Science

Teens sniffing mothballs to get high, doctors report

An 18-year-old girl who was hospitalized with scaly skin on her hands, elbows and legs, unsteadiness and mental sluggishness shows the risks of sniffing mothballs, French doctors say.

An 18-year-old girl who was hospitalized with scaly skin on her hands, elbows and legs, unsteadiness and mental sluggishness shows the risks of sniffing mothballs, French doctors say.

Doctors were initially puzzled by her condition. The woman's twin sister showed similar but less severe skin lesions and an unsteady gait, but there was no family history of such problems and brain scans were normal.

After several days, cleaning staff at the Hospital of Timone in Marseille "accidentally discovered a bag of mothballs" in the first woman's room.

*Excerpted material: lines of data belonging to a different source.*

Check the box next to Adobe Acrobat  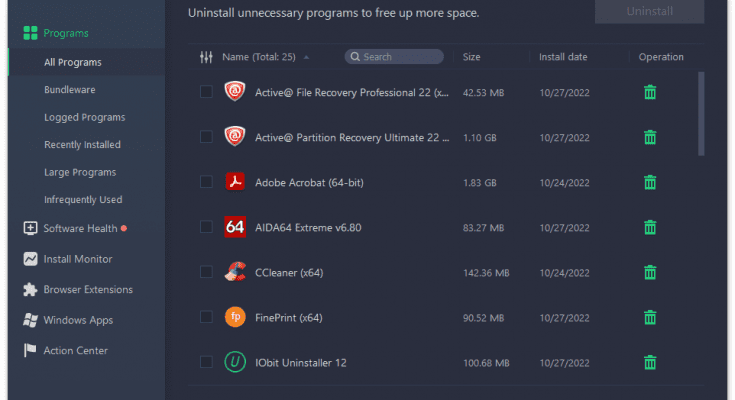(206, 182)
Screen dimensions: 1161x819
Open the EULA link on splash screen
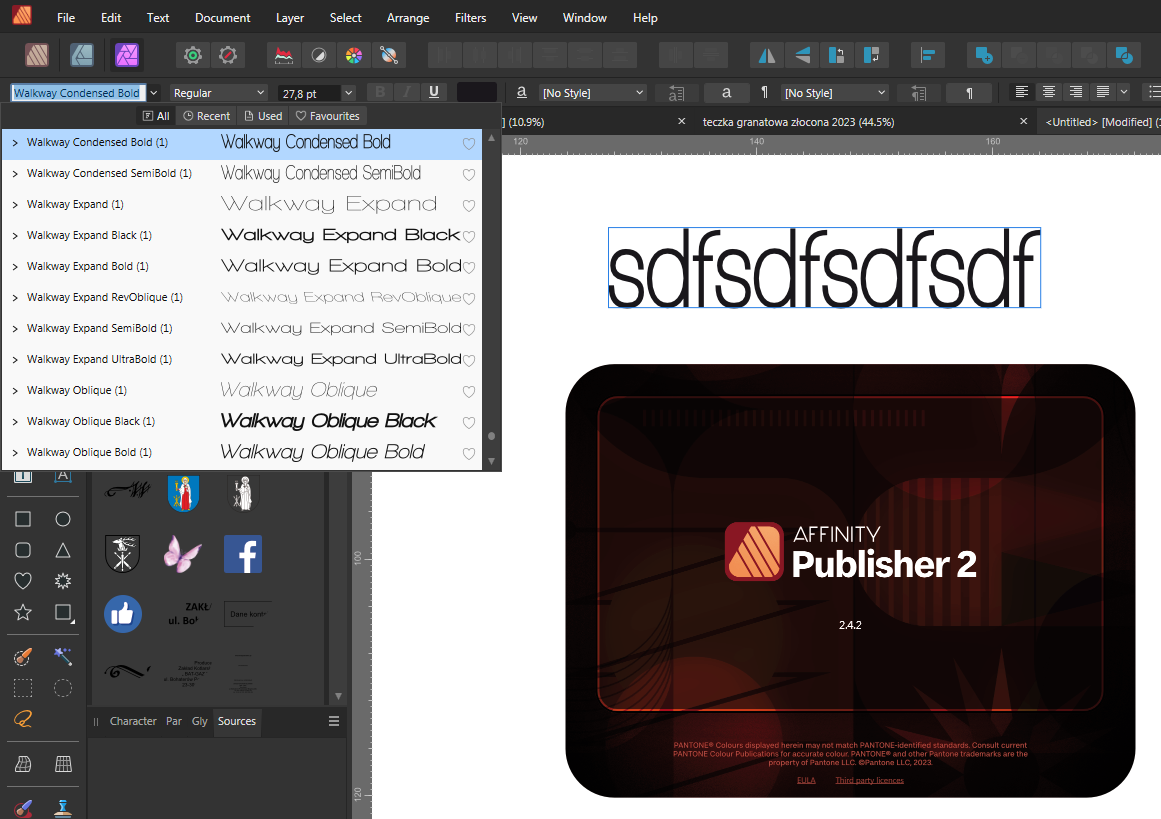point(806,779)
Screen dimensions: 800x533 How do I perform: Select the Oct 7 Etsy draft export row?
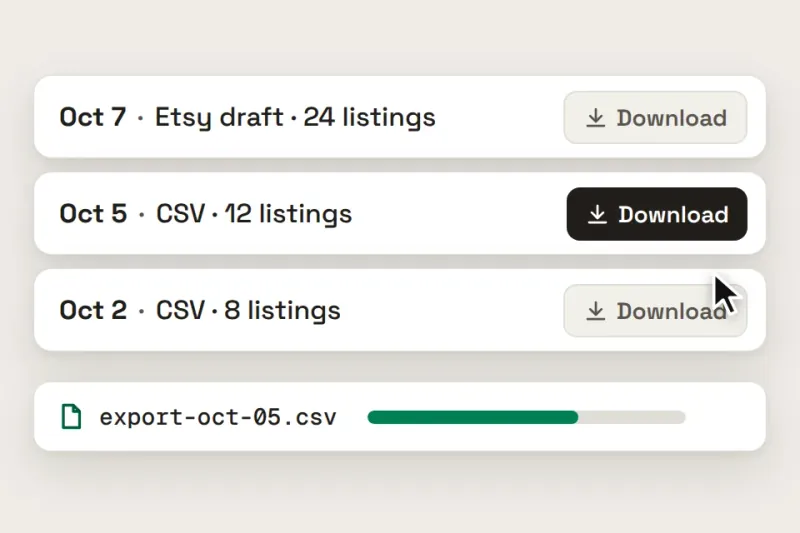coord(400,117)
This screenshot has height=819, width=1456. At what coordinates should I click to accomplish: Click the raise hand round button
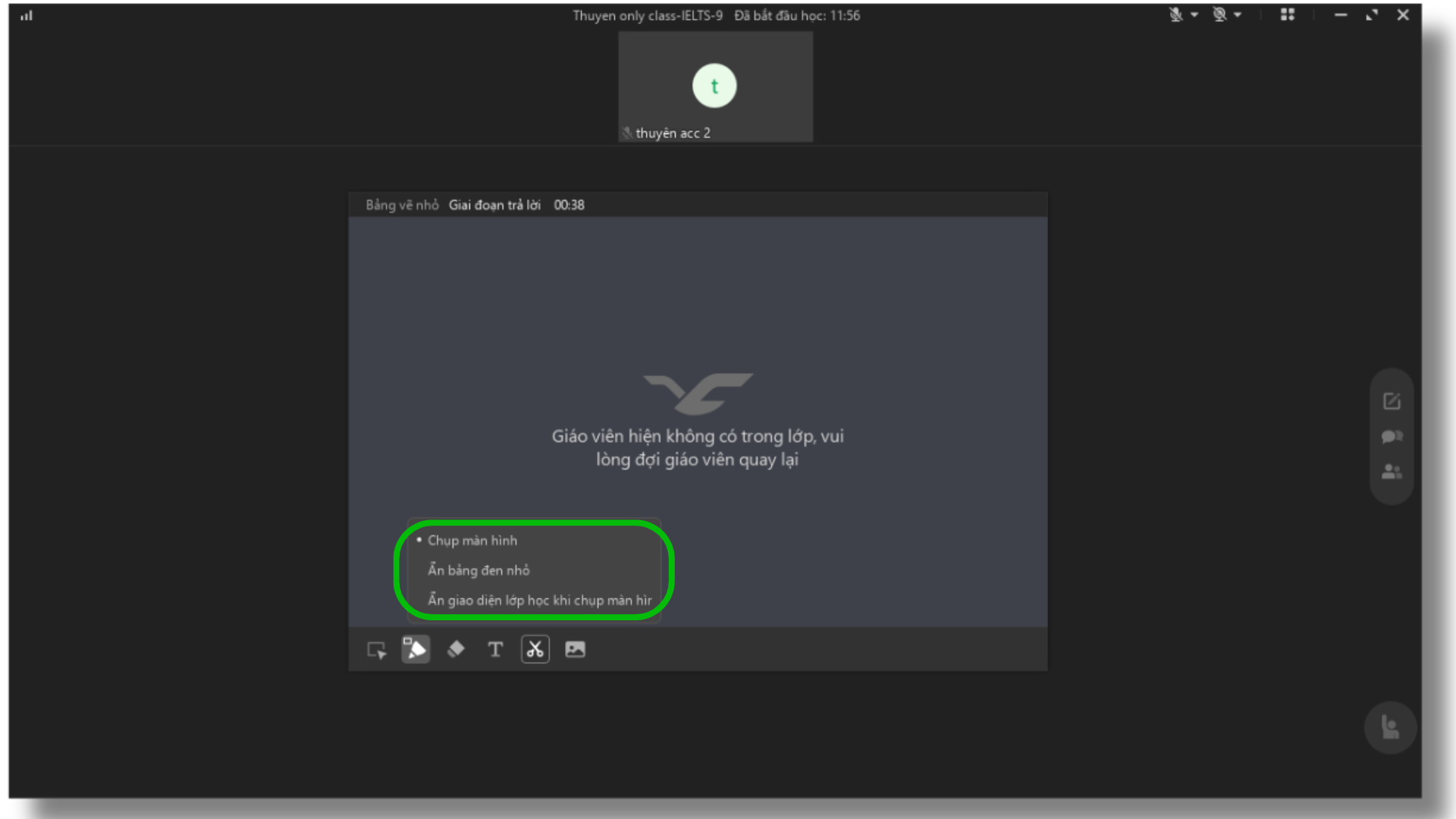point(1390,728)
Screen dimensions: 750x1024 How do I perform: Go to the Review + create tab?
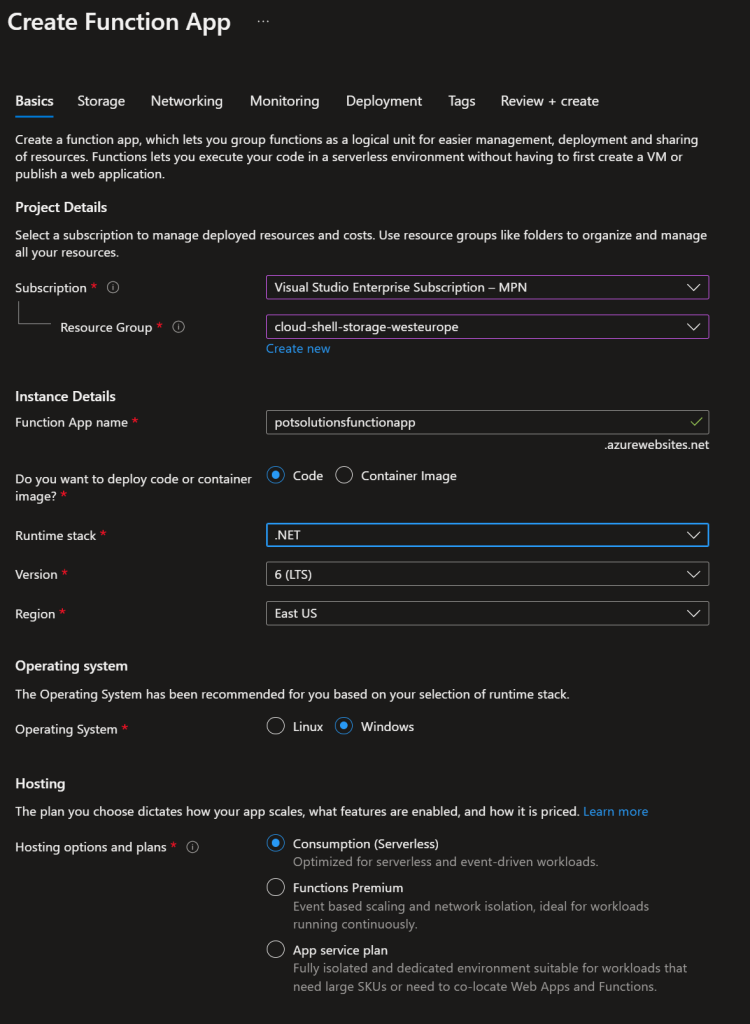point(549,101)
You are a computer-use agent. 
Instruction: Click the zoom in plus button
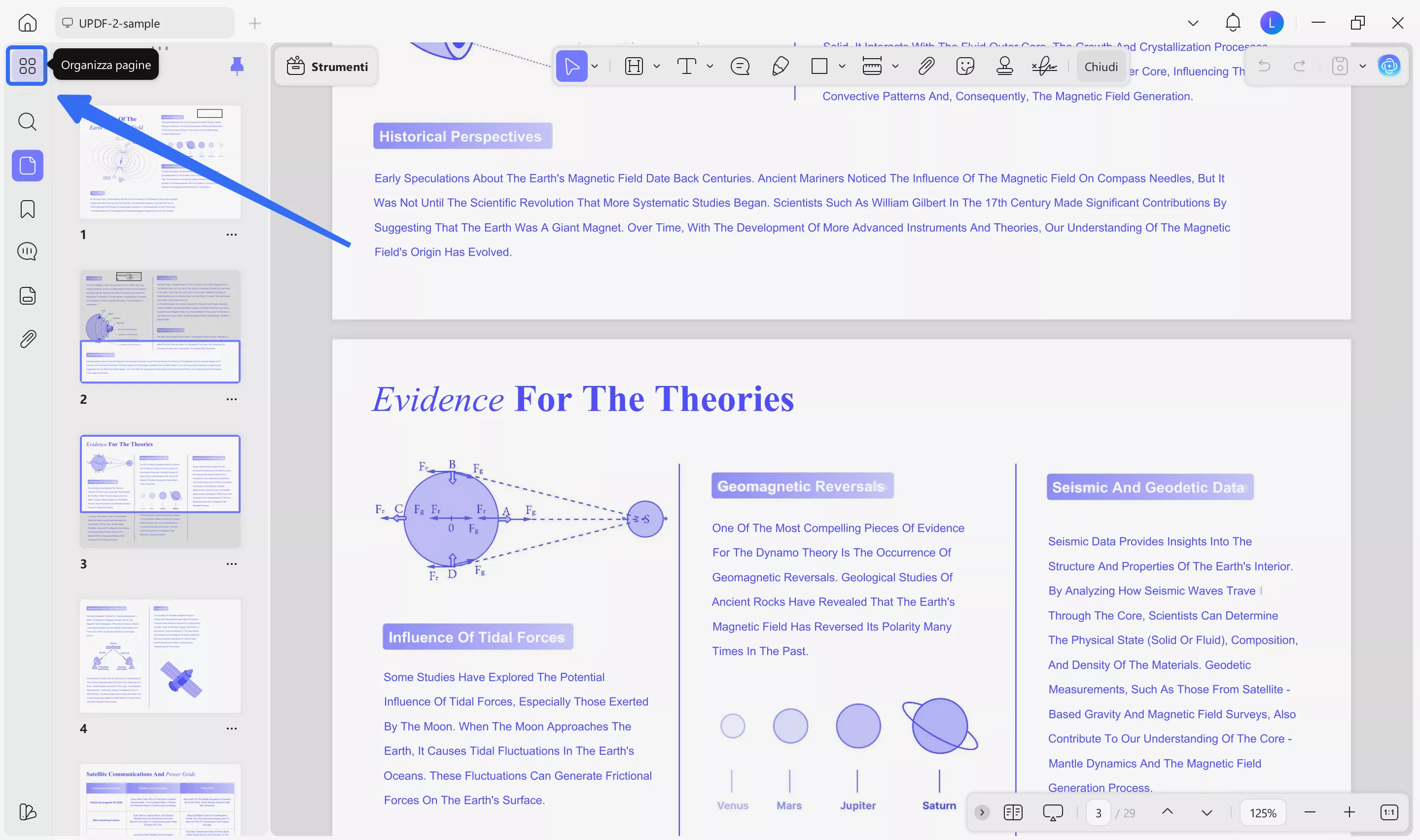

"It turned out that both sisters had been encouraged by classmates to use mothballs as a recreational drug," Dr. Lionel Feuillet and his colleagues said in a letter appearing in Thursday's issue of the New England Journal of Medicine.

The sickest twin said she had been "bagging" or inhaling mothball fumes for 10 minutes per day for the previous four to six months.

She also chewed half a mothball per day for two months, and continued the habit while in hospital without realizing it was the cause of her symptoms.

Mothballs contain paradichlorobenzene, or PDB, a chemical that can cause liver and kidney failure and severe anemia.

Abuse likely underestimated

"PDB is derived from aromatic hydrocarbons, which form one of the families of volatile substances that are
commonly abused," the doctors said.

They urged doctors to be aware of the symptoms, noting the medical literature includes three other cases of people getting high from mothballs.

PBD is easy to abuse since it is found in mothballs and other household products such as air fresheners, toilet bowl and diaper pail deodorizers and insect repellents, the letter writers noted.

"Moreover, since young people usually deny practicing self-intoxication, the incidence of this type of recreational activity is probably underestimated."

The sicker twin improved after she was mothball-free for two months, and her full recovery took six months.

Her sister, who sniffed mothballs for a few weeks, recovered completely in three months.